Eu sabia o que essa frase significava. E sentia. Mas, de uma maneira ou de outra, o paraíso ainda era preservado em mim. Mesmo com…ou apesar de…

– SE É HORA DE SORRIR, DEVES SORRIR. SE PRECISAS CHORAR, DEVES CHORAR…

Quando descortinamos os excessos, enxergamos a beleza – do mar, da areia, da natureza que cerca tudo e todos ao redor. Mas conseguir descortinar tudo isso tem exigido um esforço cada vez maior.

OMBELA COMEÇOU A CHORAR. TINHA MUITAS LÁGRIMAS E PARECIA MUITO TRISTE. CHOROU DURANTE ALGUM TEMPO E ASSIM SE ENCHERAM OS OCEANOS DESSA ÁGUA TÃO SALGADA…

Comecei janeiro mergulhando nessa água salgada, gelada e cheia de esperança tão conhecida.

Termino fevereiro tirando os confetes do corpo, o glitter da cara e refletindo muito sobre a prontidão que sempre temos que ter – na alegria ou na dor.

– PENSOU QUE É HORA DE PARAR DE CHORAR. NÃO SEI SE CHORO PORQUE AINDA ESTOU TRISTE OU PORQUE GOSTO TANTO DE OLHAR O MAR…

Ouço que esse foi o melhor carnaval dos últimos tempos.
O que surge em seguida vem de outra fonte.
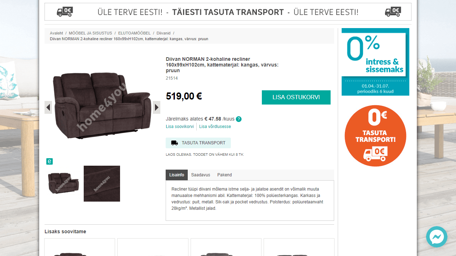Add product with Lisa ostukorvi button

[296, 97]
Mas ouço também que esse foi o mais triste.

Concordo com ambos.

O PAI DE OMBELA, AO SABER DA SUA DÚVIDA, VEIO FALAR COM ELA. – MINHA FILHA, QUEREO QUE SAIBAS MAIS UMA OISA: AS LÁGRIMAS NÃO NASEM DOS APENAS QUANDO ESTAMOS TRISTES. EISTEM TAMBÉM S LÁGRIMAS DE FELICIDADE. QUERO MOSTRAR-TE UMA COISA…
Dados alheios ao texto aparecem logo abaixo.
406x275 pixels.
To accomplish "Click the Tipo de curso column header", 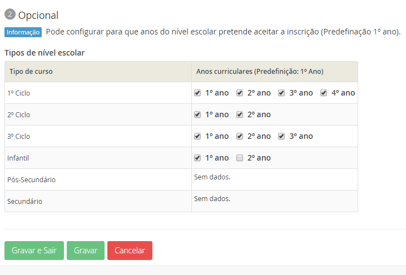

Curtíamos a alegria das ruas, depois de tanto tempo de angústia, quando ali perto (tão perto) das águas salgadas de minhas constantes intenções, o solo, as casas e os corpos eram soterrados.

O PAI DE OMBELA PÔS AS SUAS MÃOS EM CONCHA E MOSTROU-LHE AS FLORES, AS ÁRVORES, OS ANIMAIS E TUDO O QUE NA TERRA PRECISAVA DE ÁGUA DOCE…

A ressaca da alegria chega numa enxurrada de tristeza.

Com a força da natureza.

E com o movimento dos homens.

COM O SEU DEDO DESENHOU ALGUNS RIOS. DEPOIS INVENTOU OS LAGOS E AS LAGOAS. – ESTES RISCOS QUE VÊS NA TERRA, E ESTES LUGARES QUE PARECEM BURACOS VAZIOS, ESPERAM AGORA NOVAS LÁGRIMAS TUAS…

Estávamos longe.

Mas também perto.

Tão perto.

Cada vez mais perto.

E isso não importa.

– PARECEM CAMINHOS E LUGARES DE ÁGUA… – SIM, SÃO CAMINHOS E LUGARES DE ÁGUA. – VAMOS CHAMAR-LHES RIOS, LAGOS, LAGOAS – SORRIU OMBRELA. – JÁ NÃO ESTOU TÃO TRISTE E AINDA TENHO LÁGRIMAS COMIGO…

E isso tudo é sobre nós.

Sempre sobre nós.

– AGORA VOU FAZER CHOVER SOBRE A TERRA: A LÁGRIMA DA TRISTEZA VAI CHAMAR-SE “ÁGUA SALGADA”. A NOVA LÁGRIMA SERÁ A “ÁGUA DOCE”. O PAI DE OMBELA SORRIU E RETIROU-SE…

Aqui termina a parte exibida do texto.